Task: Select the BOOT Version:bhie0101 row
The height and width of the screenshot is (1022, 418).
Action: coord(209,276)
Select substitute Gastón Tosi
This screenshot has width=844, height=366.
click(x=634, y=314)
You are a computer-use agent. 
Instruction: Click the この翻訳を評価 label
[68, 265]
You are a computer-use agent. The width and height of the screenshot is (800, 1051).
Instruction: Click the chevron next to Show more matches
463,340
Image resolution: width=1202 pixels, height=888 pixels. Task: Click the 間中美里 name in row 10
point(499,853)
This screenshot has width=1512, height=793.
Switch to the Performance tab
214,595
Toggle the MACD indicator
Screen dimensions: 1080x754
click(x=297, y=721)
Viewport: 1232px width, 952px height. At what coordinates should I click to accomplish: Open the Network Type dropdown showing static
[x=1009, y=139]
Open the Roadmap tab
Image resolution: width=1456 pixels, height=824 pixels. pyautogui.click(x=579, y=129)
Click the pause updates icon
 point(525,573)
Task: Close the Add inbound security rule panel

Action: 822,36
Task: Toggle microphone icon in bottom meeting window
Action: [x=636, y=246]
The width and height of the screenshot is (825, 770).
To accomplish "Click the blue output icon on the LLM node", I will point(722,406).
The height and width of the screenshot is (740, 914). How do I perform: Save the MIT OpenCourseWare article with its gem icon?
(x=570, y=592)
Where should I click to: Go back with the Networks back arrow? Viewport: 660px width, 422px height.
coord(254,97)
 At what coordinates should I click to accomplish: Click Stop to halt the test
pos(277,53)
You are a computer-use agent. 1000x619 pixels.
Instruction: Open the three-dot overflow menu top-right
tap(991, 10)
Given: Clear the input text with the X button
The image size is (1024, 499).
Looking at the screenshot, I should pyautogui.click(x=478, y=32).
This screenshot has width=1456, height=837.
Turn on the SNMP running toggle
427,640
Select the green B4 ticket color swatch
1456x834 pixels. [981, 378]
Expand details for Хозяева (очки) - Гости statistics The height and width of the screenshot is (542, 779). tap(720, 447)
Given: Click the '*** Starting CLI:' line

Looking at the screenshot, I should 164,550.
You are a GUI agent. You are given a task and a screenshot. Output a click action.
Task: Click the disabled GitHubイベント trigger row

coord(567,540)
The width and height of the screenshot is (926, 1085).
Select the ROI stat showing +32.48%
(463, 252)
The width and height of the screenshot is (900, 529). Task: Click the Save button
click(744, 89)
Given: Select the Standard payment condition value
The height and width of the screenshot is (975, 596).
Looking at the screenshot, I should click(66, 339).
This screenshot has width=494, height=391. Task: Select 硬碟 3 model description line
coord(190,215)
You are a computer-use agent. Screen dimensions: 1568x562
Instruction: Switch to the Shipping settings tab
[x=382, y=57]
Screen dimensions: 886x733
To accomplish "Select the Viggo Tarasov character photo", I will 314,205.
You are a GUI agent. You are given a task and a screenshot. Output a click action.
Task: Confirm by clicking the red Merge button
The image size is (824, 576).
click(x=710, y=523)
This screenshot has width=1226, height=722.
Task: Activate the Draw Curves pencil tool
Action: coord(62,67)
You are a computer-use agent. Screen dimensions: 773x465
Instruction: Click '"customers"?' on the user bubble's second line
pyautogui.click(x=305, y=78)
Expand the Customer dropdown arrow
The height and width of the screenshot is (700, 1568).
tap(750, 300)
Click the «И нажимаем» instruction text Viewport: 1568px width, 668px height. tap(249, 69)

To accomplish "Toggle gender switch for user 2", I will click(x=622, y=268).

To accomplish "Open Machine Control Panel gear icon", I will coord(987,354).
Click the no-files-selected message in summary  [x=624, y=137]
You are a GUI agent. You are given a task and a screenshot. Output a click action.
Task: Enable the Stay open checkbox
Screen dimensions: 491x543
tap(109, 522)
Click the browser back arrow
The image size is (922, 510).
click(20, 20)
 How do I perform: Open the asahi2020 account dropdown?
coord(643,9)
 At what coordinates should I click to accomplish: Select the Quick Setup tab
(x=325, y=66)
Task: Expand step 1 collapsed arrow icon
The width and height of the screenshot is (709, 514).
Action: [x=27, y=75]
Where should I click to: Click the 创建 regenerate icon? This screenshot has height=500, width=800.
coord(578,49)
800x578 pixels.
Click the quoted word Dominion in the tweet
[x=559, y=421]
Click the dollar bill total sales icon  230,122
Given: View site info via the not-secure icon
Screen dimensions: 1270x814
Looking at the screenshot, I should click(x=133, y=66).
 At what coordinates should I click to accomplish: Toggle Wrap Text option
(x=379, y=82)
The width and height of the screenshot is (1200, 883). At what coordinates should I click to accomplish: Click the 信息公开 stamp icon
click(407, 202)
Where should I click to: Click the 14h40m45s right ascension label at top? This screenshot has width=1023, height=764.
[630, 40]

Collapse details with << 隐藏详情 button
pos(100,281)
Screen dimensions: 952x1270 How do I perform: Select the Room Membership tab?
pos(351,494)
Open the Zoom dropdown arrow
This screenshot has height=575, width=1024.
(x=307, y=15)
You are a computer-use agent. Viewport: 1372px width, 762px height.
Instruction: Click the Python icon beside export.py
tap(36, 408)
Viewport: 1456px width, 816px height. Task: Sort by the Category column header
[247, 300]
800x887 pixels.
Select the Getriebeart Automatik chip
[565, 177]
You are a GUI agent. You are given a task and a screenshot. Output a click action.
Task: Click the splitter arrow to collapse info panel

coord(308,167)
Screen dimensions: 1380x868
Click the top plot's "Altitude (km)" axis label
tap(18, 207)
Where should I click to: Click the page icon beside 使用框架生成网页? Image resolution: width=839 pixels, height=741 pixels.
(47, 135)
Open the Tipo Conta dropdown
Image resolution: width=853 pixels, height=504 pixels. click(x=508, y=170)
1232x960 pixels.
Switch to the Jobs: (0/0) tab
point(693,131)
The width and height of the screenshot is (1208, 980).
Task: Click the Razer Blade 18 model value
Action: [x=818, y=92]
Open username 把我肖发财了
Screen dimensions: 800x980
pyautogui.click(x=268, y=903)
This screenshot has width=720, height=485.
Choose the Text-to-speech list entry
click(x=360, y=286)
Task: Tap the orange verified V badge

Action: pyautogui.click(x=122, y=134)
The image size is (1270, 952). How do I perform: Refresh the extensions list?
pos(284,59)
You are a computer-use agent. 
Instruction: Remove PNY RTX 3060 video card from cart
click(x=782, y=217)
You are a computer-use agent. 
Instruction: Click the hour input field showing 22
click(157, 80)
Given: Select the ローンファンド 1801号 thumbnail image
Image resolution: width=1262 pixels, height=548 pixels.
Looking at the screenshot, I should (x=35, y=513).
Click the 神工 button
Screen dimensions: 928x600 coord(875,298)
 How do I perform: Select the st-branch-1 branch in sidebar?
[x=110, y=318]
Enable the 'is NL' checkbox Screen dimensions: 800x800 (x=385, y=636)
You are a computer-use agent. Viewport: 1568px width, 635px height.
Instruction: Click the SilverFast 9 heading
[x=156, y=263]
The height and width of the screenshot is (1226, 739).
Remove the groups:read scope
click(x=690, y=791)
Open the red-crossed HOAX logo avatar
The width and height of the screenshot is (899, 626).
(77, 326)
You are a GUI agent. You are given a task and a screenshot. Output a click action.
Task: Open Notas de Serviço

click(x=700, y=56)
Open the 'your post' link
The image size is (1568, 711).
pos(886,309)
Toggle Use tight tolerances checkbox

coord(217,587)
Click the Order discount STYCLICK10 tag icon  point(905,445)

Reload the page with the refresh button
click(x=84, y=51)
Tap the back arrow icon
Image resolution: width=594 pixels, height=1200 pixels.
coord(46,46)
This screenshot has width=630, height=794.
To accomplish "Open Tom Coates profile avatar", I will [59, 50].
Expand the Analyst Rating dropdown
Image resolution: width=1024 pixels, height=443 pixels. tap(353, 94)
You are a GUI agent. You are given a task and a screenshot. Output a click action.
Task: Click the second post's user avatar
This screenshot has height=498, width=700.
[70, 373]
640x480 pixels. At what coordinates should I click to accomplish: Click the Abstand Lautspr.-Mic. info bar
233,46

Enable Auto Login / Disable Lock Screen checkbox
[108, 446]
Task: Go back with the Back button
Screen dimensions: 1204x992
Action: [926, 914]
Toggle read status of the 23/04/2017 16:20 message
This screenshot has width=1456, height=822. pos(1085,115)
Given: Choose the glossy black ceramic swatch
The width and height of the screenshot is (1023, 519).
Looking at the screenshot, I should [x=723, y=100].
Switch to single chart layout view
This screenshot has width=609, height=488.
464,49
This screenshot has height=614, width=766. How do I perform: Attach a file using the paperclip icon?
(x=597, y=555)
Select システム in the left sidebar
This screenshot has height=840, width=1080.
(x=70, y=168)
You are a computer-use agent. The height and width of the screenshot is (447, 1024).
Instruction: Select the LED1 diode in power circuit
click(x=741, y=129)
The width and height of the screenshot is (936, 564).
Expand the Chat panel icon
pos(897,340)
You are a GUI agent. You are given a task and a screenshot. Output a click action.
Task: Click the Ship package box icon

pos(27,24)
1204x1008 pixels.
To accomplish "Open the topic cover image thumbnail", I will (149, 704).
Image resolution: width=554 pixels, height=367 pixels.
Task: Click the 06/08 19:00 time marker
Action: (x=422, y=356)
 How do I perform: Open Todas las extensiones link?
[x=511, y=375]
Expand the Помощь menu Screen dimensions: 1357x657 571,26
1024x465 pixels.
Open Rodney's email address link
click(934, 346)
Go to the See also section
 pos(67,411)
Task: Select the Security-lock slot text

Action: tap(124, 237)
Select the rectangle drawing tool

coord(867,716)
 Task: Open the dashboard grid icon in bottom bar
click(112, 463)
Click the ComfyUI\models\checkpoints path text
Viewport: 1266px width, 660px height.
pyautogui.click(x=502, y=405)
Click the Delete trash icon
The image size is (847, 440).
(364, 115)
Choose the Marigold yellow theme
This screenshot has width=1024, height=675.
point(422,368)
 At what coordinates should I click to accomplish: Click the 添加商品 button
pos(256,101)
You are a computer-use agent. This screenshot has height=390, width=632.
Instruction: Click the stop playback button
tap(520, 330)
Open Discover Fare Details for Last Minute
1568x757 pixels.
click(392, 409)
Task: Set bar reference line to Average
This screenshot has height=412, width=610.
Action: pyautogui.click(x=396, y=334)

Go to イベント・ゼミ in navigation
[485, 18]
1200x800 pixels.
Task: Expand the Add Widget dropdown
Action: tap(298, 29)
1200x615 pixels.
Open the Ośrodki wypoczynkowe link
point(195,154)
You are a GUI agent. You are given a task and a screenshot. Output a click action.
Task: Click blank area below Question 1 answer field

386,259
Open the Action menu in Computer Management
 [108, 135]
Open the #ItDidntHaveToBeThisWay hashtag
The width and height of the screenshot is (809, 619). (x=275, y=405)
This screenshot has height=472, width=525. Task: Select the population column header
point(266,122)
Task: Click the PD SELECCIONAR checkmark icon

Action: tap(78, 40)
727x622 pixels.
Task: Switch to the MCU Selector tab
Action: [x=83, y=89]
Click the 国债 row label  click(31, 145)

***

Reproduce each line from the listing above that includes the word "post".

WRITTEN SOLUTION:
Open the 'your post' link
Task: Click the second post's user avatar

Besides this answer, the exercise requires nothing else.